La rivoluzione venuta da Oriente
Tempi presenti «Il marxismo occidentale», un saggio di Domenico Losurdo per Laterza. L’esperienza dell’Urss e le vincenti lotte anticoloniali hanno segnato la storia del Novecento. Per questo il secolo antimperialista ha prevalso sulla visione «accademica» dell’opera marxiana. Una documentata lettura della storia che privilegia la polemica politica sul «che fare?»
Tempi presenti «Il marxismo occidentale», un saggio di Domenico Losurdo per Laterza. L’esperienza dell’Urss e le vincenti lotte anticoloniali hanno segnato la storia del Novecento. Per questo il secolo antimperialista ha prevalso sulla visione «accademica» dell’opera marxiana. Una documentata lettura della storia che privilegia la polemica politica sul «che fare?»

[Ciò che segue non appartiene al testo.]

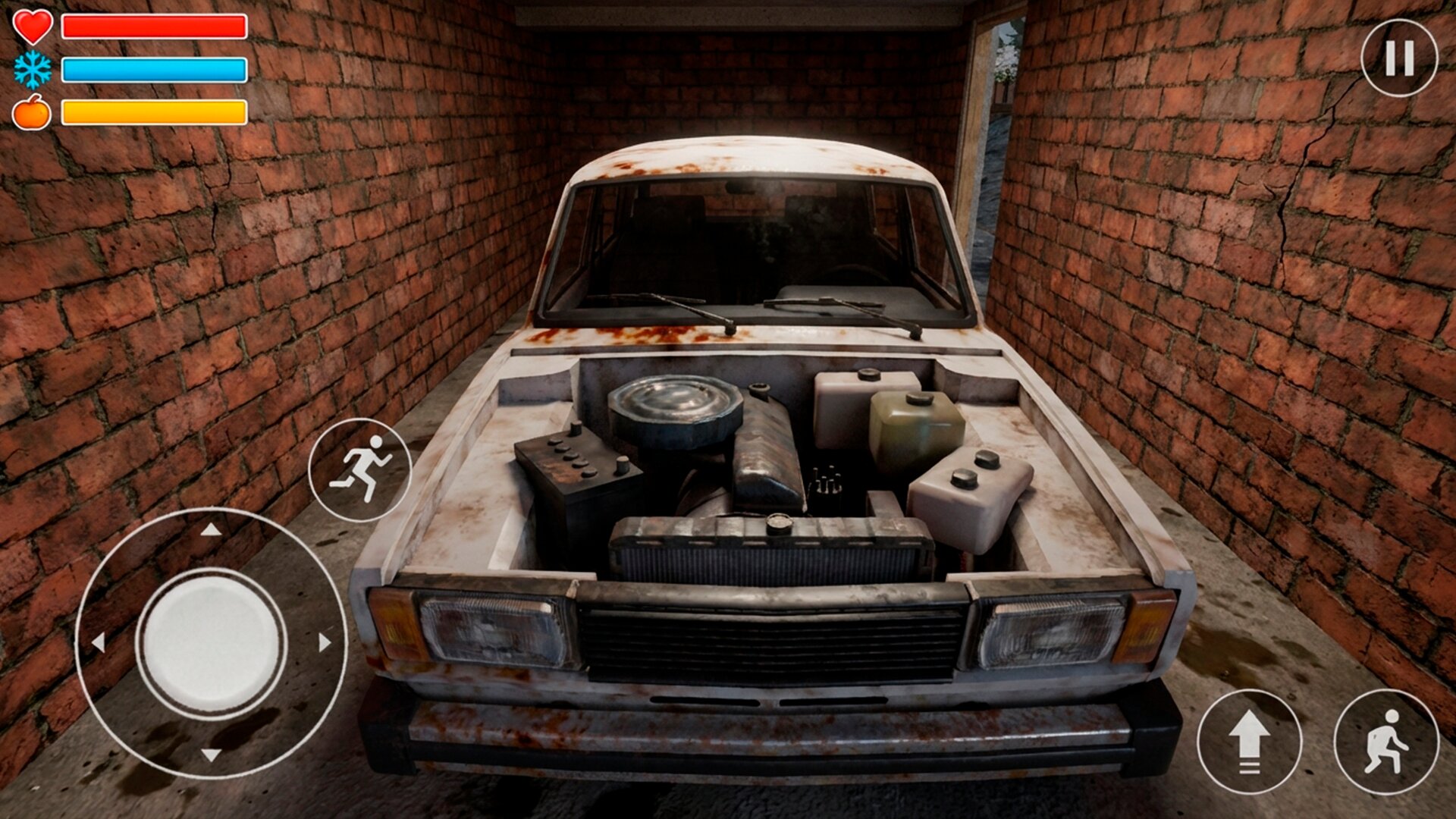The height and width of the screenshot is (819, 1456).
Task: Tap the running man sprint button
Action: coord(360,469)
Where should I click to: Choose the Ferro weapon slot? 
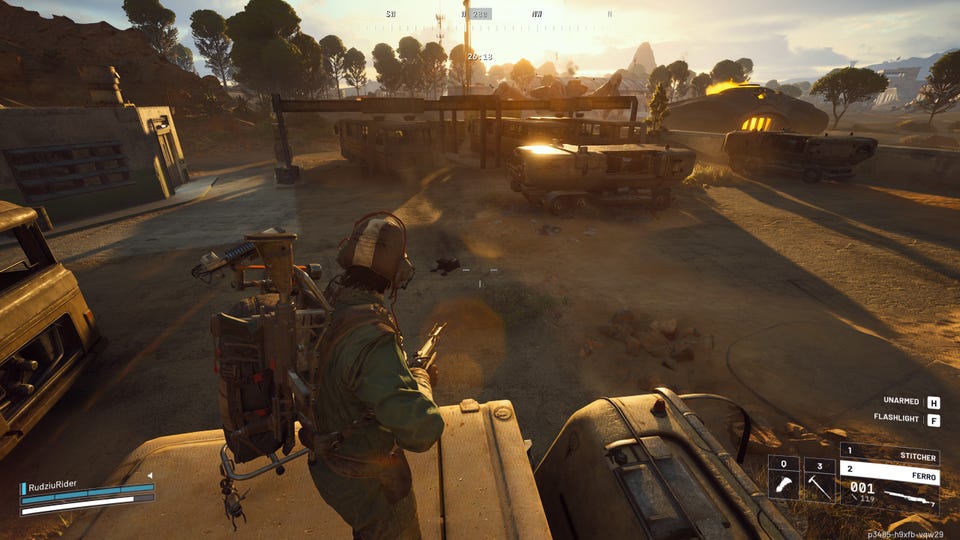click(x=889, y=471)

Il limite principale del marxismo occidentale, secondo Domenico Losurdo, è quello di non aver capito che il vento della rivoluzione soffiava a Oriente, dalla Russia verso la Cina e il Terzo Mondo, molto più di quanto non soffiasse verso l’Europa. Questa è una delle tesi che lo studioso sostiene nel suo ultimo libro (Il marxismo occidentale. Come nacque, come morì e come può rinascere, Laterza, euro 20, pp. 212) che certamente susciterà qualche discussione. Losurdo ha ragione? La sua tesi coglie nel segno? Proviamo a sviluppare un ragionamento attorno a questo interrogativo.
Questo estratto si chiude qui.